Delicate language for talking about statistical guarantees

Statistical Modeling, Causal Inference, and Social Science 2024-12-20

This is Jessica. As I’ve been reading papers on uncertainty quantification in machine learning (related to topics like conformal prediction or calibration), I’ve been reflecting on the language choices that authors make.

It started when I was reading a paper about an approach that uses set-aside data labeled with human reports to learn a threshold on a function that predicts the “alignment” (e.g., similarity) of predictions with those reports. They do this to ensure that new predictions are sufficiently aligned with the human reports. There are many new methods for quantifying prediction uncertainty or controlling prediction risk in ML that have a similar flavor — they involve learning either thresholds (e.g., conformal prediction) or adjustments (e.g., posthoc calibration algorithms) on held-out calibration data that are then applied to predictions. Some of them come with “statistical guarantees”: If the data used for calibration is a good approximation of future data (e.g., is i.i.d. or at least exchangable), then we can expect calibration in the future.

Anyway, I paused when I got to this sentence:

new reports are selected if their predicted alignment scores exceed a data-driven threshold, which is delicately set with Dcal such that the FDR is strictly controlled at the desired level

because I found the choice fo the phrase “delicately set” interesting. It seems like a good way to describe this kind of procedure: naturally there are assumptions on which the expectation about controlling the FDR rate depend, like statistical exchangeability between the calibration data and new instances, that might not hold. By using a term like “delicately” the authors signal some fragility.

It makes me think of all of the other words that could be used to signal tentativeness or epistemic uncertainty when discussing such methods: “tenuously,” “gingerly,” “warily,“ or, if you want to sound like you just studied for the GRE, “frangibly.” Maybe a bit of poetic license would not be a bad thing when describing our expectations about such methods. It would certainly make for a more entertaining reading experience.

However, the fact that above statement continues “… such that the FDR is strictly controlled at the desired level” makes it sound a lot less fallible. This phrasing is more typical of the unconditional way in which such methods are often described.

Here’s another example, where the guarantee is about human behavior:

we develop an efficient and near-optimal search method to find the conformal predictor under which the expert is guaranteed to achieve the greatest accuracy with high probability.

But can we ever really guarantee that future human behavior will remain consistent with the past?

As I was writing this post, I noticed that Andrew has previously blogged on his dislike of the term “guarantees” because it hide assumptions. I agree that it’s problematic to talk about guarantees unconditionally, as if they cannot be violated even when the methods are applied in practice. This is why the unqualified statements about calibration being sufficient for good decisions bug me so much.
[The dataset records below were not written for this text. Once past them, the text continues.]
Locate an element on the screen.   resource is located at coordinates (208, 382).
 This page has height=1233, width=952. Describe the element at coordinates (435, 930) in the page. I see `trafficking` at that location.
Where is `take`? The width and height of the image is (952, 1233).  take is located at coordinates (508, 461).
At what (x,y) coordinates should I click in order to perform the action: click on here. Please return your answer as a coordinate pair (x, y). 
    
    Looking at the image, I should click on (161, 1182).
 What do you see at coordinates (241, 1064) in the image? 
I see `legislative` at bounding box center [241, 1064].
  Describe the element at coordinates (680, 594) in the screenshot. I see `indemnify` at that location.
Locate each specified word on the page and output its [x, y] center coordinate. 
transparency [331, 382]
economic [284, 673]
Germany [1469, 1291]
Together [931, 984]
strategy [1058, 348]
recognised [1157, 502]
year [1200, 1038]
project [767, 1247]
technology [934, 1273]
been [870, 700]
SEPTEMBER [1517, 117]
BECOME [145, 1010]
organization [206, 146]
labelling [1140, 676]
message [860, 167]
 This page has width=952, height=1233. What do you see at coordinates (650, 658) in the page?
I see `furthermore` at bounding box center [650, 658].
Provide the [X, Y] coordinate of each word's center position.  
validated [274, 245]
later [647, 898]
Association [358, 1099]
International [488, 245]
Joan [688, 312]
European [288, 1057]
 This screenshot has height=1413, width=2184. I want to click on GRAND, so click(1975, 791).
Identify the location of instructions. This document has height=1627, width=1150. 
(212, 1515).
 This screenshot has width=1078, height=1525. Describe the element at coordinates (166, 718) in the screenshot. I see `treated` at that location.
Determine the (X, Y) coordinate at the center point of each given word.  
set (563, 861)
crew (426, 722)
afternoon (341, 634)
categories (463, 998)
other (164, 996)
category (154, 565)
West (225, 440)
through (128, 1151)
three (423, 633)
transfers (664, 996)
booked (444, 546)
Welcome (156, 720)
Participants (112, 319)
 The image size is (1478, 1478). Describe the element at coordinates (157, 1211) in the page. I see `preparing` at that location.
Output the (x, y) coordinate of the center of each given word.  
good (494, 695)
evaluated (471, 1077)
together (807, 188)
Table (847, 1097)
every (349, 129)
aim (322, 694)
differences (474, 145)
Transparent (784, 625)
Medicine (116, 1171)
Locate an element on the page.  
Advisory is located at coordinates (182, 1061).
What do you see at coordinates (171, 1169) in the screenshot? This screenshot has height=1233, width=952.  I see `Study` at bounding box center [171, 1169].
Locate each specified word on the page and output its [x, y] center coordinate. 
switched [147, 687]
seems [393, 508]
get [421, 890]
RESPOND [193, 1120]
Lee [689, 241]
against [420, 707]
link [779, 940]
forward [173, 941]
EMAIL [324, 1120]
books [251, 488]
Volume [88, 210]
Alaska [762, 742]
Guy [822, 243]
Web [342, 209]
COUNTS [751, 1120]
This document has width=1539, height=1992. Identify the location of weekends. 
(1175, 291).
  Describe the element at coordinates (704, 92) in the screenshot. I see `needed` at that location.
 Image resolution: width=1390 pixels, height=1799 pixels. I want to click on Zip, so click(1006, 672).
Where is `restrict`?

Andrew’s post concludes by saying that it’s not so bad to talk about guarantees if you’re writing to a statistics and ML audience, since they may expect that.

But the more time I spend reading papers involving uncertainty or calibration guarantees, the more I find myself wishing there was a little more care taken in how their statistical properties are discussed, particularly when talking about practically-oriented methods that assume future data is like past data. Having poked around recent papers in domains outside of CS on topics like calibration and conformal prediction, it seems that the nuance is not necessarily obvious when people go to apply the methods in practice. So these days I’m trying to be more careful with my own word choices. For example, beyond trying to avoid flagrant use of the word guarantee, add the word “expected” more often. E.g., “under which the expert is expected to achieve the greatest accuracy…” or “delicately selected so that the FDR is expected to be strictly controlled at the desired level.” It’s minor but I think it better emphasizes that our assumptions may not always don’t hold, because they were unrealistic and/or because in practice we’re dealing with singular events rather than hypothetical replications.

Another idea would be to deliberately choose weaker synonyms for guarantees, like “this method promises that the expected FDR will be less than…” Sounds a little odd. But maybe it’s a good thing for descriptions of methods to take the reader back to childhood when their so-called friend “promised” not to tell on them or their parent “promised” not to snoop in their room! Or as Paul Alper suggests, say “statistical oomph” instead of guarantees, which I think captures the same vibe of excitement and clout but sounds so much sillier.